Task material: Begin

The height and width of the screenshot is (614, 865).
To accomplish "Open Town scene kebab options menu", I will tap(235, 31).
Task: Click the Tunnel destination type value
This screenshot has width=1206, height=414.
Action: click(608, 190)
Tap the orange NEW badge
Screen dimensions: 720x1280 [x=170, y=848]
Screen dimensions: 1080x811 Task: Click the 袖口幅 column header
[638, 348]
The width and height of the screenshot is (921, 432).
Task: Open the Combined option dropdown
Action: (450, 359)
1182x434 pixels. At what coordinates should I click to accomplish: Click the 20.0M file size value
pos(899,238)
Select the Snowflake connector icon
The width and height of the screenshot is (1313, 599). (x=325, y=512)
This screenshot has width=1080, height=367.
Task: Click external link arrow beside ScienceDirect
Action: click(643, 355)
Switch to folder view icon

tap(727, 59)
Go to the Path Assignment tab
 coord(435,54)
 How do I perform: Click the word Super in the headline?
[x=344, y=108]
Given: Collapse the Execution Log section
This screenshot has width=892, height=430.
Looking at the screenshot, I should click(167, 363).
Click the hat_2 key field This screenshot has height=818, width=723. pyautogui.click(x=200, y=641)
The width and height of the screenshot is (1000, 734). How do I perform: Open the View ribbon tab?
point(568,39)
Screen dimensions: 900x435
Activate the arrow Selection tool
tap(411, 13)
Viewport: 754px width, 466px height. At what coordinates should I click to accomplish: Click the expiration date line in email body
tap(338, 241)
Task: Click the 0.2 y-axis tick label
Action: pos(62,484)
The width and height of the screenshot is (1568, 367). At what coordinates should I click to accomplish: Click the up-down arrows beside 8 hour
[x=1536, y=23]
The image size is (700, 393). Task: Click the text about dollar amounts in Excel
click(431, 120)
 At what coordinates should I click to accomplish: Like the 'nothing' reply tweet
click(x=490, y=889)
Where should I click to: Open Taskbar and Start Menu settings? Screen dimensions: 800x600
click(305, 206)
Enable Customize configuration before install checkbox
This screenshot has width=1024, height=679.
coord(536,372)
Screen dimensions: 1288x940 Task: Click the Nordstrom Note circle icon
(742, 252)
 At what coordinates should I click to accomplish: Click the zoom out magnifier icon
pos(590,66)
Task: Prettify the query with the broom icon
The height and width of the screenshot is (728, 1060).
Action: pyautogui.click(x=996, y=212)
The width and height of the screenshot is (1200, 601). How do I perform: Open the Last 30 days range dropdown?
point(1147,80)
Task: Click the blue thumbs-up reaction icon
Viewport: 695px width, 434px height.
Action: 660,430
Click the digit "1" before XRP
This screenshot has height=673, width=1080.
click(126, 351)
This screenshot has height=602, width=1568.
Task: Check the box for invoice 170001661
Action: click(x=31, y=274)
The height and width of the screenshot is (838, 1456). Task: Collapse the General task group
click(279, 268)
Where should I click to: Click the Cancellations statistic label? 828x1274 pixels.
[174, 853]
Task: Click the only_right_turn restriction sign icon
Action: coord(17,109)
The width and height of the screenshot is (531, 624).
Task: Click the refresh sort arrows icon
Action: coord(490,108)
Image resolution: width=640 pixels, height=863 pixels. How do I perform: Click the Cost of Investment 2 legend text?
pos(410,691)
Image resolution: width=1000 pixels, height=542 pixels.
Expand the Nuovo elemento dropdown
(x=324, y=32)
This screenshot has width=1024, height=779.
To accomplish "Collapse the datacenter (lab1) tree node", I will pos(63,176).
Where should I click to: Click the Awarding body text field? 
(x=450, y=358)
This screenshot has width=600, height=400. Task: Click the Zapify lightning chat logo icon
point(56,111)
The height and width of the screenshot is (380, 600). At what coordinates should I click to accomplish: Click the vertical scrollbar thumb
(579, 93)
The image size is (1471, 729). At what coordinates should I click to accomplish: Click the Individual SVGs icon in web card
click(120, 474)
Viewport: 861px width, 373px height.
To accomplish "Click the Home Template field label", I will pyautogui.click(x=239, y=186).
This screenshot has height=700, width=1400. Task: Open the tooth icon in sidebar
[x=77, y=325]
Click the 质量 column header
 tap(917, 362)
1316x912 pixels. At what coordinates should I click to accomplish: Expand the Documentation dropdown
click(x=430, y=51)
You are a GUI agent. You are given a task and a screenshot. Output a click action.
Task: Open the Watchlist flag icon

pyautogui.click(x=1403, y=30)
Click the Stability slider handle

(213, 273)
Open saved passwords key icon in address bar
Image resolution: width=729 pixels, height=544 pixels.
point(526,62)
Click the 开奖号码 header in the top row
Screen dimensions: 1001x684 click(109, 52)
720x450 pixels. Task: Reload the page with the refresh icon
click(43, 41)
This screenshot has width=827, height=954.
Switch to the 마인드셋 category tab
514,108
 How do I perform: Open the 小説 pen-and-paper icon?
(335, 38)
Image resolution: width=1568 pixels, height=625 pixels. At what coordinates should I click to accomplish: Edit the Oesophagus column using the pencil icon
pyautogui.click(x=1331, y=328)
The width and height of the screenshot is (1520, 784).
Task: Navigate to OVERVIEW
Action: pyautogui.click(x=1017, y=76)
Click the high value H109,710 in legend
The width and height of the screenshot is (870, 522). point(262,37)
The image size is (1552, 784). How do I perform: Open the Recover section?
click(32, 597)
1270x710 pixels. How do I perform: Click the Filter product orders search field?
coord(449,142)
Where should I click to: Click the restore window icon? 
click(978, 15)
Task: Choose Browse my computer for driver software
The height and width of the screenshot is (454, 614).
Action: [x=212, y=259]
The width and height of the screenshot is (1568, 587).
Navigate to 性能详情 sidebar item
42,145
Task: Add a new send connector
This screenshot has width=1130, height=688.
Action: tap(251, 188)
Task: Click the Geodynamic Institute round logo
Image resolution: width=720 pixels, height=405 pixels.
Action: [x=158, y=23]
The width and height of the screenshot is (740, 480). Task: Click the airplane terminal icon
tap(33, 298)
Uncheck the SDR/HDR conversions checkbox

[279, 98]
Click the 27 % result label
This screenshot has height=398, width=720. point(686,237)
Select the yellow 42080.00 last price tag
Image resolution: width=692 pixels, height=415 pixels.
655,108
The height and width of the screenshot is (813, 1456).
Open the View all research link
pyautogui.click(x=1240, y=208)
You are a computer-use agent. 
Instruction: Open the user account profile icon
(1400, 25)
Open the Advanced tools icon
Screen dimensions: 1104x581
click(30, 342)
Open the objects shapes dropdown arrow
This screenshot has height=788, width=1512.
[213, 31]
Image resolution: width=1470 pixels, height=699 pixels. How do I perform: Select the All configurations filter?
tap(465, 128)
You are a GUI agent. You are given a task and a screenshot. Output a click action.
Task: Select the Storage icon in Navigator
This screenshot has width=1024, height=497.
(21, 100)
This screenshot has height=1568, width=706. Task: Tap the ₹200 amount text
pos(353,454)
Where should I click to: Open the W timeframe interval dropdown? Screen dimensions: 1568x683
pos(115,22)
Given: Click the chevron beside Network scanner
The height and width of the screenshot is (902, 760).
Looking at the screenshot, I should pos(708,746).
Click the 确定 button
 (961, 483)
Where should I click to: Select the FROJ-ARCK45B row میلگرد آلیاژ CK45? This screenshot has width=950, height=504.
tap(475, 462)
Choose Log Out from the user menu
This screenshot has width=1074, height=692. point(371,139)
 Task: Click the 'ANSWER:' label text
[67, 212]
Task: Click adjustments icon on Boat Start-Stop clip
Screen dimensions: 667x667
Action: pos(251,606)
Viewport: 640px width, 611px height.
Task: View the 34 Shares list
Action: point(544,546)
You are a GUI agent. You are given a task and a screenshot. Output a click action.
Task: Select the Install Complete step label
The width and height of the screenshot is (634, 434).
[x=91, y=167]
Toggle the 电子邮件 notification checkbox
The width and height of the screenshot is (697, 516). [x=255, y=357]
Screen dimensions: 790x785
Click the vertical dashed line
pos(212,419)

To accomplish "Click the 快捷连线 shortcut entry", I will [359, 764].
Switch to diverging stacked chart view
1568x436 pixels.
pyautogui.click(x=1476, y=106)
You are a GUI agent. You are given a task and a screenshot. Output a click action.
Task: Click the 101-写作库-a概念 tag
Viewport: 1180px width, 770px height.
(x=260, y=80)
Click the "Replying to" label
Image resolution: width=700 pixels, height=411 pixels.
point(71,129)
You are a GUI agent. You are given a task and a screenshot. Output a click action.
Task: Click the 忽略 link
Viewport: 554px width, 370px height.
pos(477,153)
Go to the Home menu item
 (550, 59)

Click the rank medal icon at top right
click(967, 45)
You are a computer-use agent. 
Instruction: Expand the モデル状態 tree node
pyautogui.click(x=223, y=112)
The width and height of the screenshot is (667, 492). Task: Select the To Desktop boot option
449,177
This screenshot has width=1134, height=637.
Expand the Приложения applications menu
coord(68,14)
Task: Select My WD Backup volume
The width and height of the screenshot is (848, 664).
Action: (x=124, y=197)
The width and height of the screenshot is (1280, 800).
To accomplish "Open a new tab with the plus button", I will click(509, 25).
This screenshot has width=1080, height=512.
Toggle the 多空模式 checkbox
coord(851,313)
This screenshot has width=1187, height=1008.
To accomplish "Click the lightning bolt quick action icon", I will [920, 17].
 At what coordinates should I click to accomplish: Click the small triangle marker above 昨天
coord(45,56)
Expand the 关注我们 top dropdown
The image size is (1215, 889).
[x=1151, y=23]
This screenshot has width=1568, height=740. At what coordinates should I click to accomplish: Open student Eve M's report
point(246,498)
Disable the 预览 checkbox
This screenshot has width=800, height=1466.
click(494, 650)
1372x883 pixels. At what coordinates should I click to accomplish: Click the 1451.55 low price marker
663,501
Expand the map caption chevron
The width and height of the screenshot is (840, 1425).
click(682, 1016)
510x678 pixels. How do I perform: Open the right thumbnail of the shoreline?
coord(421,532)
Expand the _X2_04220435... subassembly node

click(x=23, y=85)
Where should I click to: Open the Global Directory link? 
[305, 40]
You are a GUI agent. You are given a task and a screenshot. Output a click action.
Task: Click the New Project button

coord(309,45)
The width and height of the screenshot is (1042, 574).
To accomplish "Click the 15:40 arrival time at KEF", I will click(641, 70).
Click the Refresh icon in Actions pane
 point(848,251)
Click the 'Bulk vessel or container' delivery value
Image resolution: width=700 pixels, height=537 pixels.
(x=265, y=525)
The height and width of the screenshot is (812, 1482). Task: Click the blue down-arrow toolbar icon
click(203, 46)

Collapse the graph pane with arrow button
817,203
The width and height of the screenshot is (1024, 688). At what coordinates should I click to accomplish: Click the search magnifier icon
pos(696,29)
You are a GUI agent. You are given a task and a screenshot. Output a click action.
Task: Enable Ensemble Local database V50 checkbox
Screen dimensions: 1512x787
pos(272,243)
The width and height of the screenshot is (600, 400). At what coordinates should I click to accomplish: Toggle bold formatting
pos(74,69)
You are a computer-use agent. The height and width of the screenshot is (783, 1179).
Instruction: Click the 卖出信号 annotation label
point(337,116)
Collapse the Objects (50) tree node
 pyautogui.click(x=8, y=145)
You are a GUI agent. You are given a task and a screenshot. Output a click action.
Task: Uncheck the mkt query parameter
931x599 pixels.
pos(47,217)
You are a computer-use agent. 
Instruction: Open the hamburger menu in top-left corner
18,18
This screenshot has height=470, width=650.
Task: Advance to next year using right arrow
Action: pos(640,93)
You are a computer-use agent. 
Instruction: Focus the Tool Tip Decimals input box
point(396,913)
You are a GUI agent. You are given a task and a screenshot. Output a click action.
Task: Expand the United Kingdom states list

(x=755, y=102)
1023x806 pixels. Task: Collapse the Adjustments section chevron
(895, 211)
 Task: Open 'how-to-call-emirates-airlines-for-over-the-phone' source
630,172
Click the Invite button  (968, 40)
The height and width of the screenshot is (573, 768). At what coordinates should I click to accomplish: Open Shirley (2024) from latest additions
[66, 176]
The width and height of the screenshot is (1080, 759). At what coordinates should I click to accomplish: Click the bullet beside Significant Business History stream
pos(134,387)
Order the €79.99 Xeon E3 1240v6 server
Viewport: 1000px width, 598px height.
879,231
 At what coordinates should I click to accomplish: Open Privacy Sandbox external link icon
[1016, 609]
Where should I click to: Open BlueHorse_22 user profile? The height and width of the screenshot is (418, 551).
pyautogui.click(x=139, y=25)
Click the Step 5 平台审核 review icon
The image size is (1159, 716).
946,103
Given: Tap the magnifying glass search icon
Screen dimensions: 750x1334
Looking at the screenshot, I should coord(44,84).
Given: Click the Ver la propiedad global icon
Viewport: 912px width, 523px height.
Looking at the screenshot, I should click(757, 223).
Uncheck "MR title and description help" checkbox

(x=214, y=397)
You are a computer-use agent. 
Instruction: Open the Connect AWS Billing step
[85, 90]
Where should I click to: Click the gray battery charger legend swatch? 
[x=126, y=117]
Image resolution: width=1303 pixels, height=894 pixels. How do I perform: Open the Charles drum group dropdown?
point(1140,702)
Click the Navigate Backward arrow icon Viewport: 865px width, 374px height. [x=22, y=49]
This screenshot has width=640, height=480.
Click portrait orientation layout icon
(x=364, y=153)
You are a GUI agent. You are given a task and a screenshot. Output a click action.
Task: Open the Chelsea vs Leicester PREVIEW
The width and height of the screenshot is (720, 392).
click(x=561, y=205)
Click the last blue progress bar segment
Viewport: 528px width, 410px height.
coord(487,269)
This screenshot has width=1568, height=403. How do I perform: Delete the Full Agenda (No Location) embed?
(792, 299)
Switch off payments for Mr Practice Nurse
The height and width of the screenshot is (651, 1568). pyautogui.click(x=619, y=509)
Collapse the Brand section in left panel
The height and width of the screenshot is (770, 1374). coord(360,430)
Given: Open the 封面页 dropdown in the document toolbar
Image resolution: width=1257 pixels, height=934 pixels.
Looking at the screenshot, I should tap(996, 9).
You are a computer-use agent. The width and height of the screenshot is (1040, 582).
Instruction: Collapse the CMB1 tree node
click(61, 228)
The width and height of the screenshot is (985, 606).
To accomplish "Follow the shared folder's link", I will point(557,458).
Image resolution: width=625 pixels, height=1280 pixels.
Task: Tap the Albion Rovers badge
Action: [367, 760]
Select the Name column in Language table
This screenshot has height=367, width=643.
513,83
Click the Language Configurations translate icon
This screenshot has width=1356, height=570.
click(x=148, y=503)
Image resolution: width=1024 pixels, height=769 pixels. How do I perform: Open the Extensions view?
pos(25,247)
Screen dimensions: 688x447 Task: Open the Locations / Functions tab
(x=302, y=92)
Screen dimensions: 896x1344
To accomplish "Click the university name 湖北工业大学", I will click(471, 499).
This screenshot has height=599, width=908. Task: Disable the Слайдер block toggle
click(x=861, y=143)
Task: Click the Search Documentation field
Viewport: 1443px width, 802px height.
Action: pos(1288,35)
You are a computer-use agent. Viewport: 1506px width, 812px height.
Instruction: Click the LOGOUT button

Task material: End

Within the records, how many lines include "query"? The answer is the number and nothing else.

Exercise response: 2